The tall buildings were a bit trickier. He would create a tether to each building in the most out of sight place he could find, tune a hole in the building if needed, and go inside to search it thoroughly. If there were no survivors and no supplies that were immediately needed by the survivors, he'd exit, take the boat to a safe distance, and arrange for the building to slowly collapse.

It had become almost routine to him as the fifth day neared it's close, the sun sinking lower in the afternoon sky. He decided to check one more commercial building, near the banks of where the river would normally be, and as he approached he recognized it as the skeezy hotel he'd woken up in so many months ago, with no memories and the ability to tune. He gave a little smile to himself. It would feel good to be rid of this one.

He anchored the boat and opened a hole in the wall with a simple thought, levitating up to land on the wall. But as he did so, he registered that smell, that decay. A glimpse of rotting flesh, that clicking sound, and he jerks back in alarm as a sharp pain rips through his shoulder, throwing him off balance, back off the building and into the water.

The water closes over his head, and he kicked for the surface, cursing himself for being caught off guard, for having become so complacent. He swam for the boat, eyeing the hole in the building warily, and managed to tune himself into it, dripping and gasping for breath. One of their blades was embedded deep into his shoulder, though as he examined himself, he found that thankfully it hadn't hit anything essential, and he carefully pulled it free, mind stitching up the torn tissue and skin. He'd worry about the blood later.

Still watching the hole, he stretched out his awareness to the building, carefully sensing the matter, how it was formed and composed, the space it occupied. And the dark holes of cold that were the Strangers, blips in his awareness that just weren't right, like the fake bodies he'd tuned. Then his mind grabbed the base of the building and pulled, pulled the support for iron and concrete, and it shuddered, crumbling, falling in a rush of rubble and dust, a surge of water that almost capsized him. But his mind held tight to the feeling of them, memorizing it, making sure each icy touch of alien disappeared into the water and slowly ceased to be. With the sensation imprinted on his mind, he had no doubt that clearing out any stragglers in the rest of the city would be simple.

It was done.

He returned to Daniel near sundown, wet and bone weary, trembling a little despite his attempts to stop himself. "I found them." he said softly, as soon as they could get a spare moment away, as Daniel wrapped a blanket around his shoulders. "You were right. They weren't much more than zombies. They surprised me, but they could hardly tune at all, couldn't do much than hurl things at me."

"Are they...."

"Gone? Yes. Finally. Though they caught me off my guard... almost had a knife in my throat."
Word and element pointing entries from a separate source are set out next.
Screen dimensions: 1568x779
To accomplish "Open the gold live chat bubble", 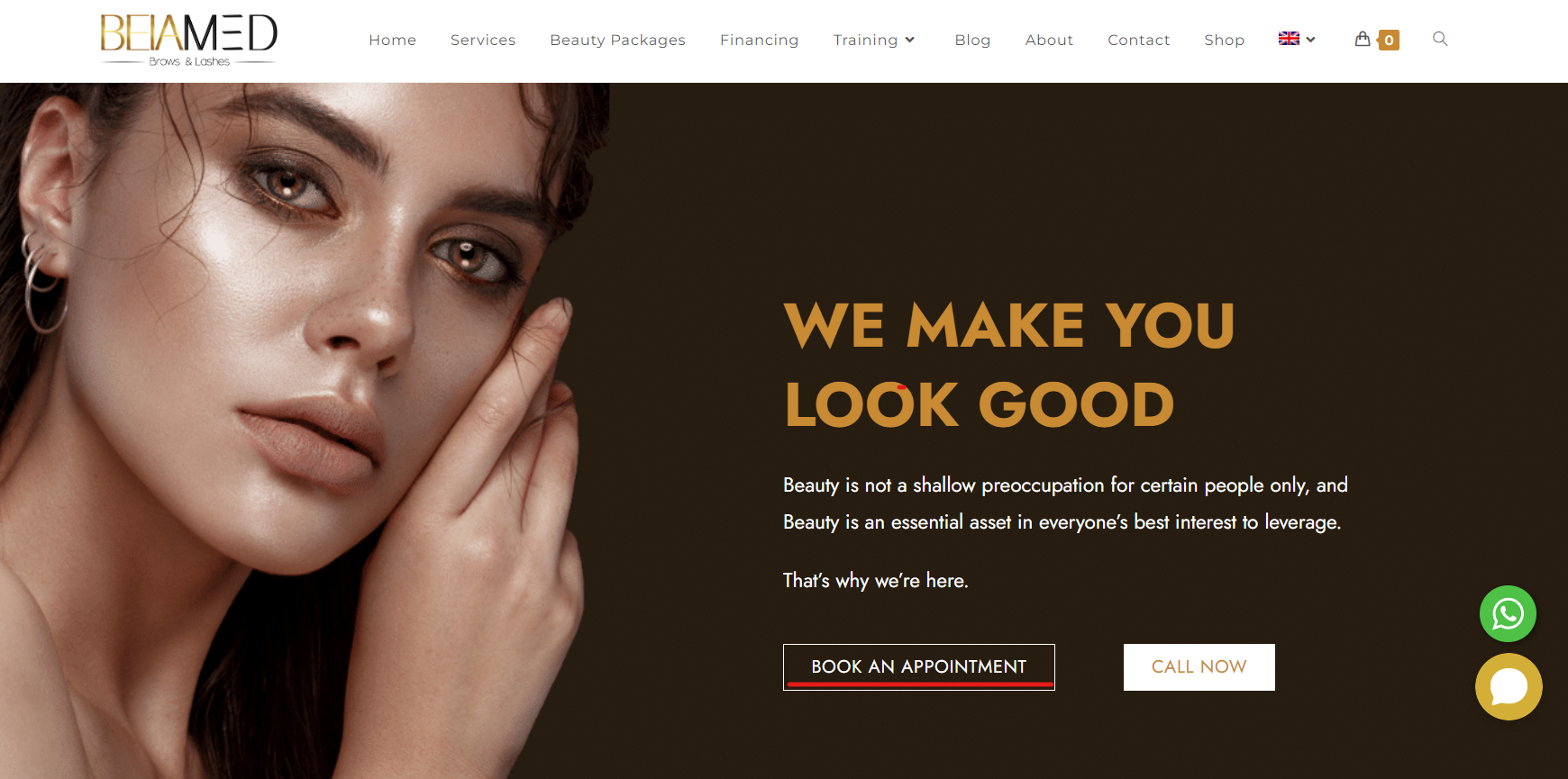I will coord(1509,686).
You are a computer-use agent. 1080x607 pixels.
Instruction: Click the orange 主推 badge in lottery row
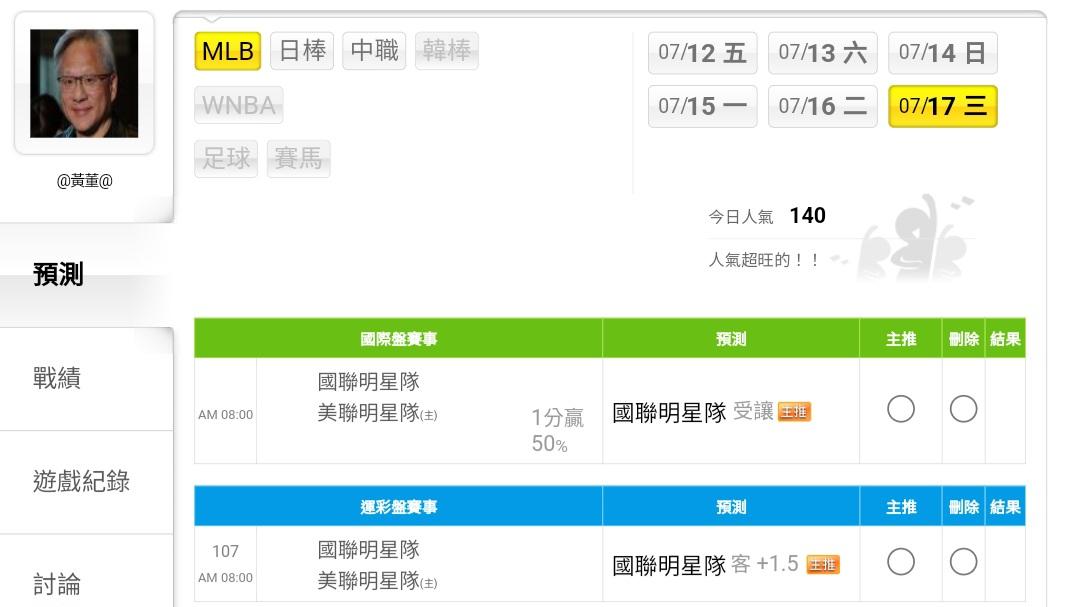point(822,564)
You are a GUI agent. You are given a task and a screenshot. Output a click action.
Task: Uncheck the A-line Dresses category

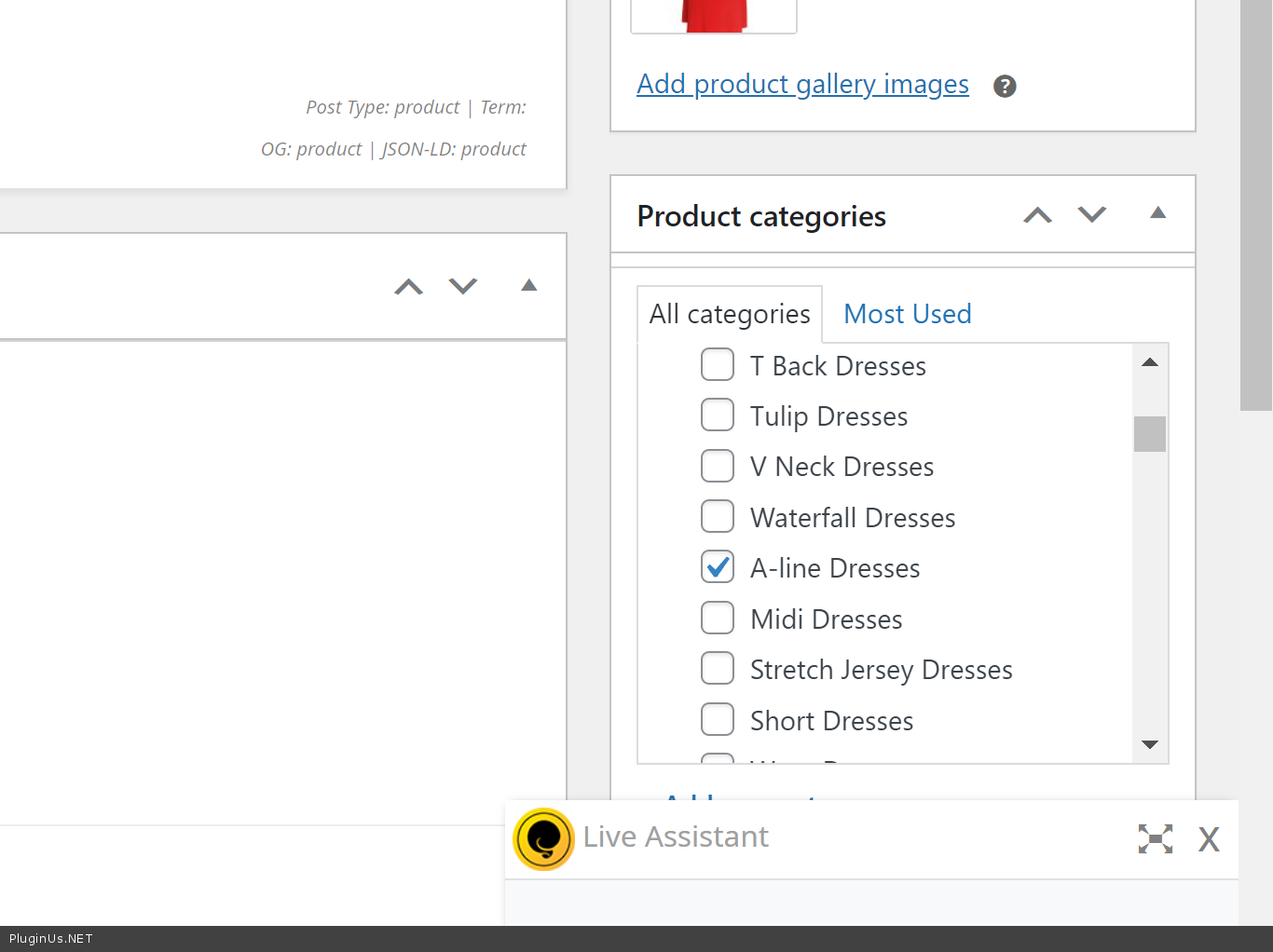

Daniel shuddered, placing a hand gently on his arm, and John wished they could risk more affection in public. "Oh god, John..."
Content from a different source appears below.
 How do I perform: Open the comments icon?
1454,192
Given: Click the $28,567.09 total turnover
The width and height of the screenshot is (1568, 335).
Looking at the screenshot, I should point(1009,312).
He smiled. "I'm all right, don't worry. Much better now that they're gone. It needed to be done. I needed to make sure they're all gone, for my own peace of mind. For our safety."
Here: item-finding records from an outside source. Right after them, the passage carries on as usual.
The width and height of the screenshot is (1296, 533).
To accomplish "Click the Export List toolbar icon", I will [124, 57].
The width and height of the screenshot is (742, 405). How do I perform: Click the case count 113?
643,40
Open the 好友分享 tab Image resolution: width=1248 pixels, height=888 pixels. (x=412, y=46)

Daniel nodded slowly. "I just wish that you weren't the one that had to do it, John."

John gave him a soft smile. "I know. Lets go home."

They'd thought ahead enough to devote three floors of their building to a bedding store and storage facility, and bedding and mattresses had been moved throughout the building into the empty floors to house refugees. Still, they'd managed to avoid having to open the penthouse, and escaped there now, collapsing into bed in exhaustion, curled in each others arms.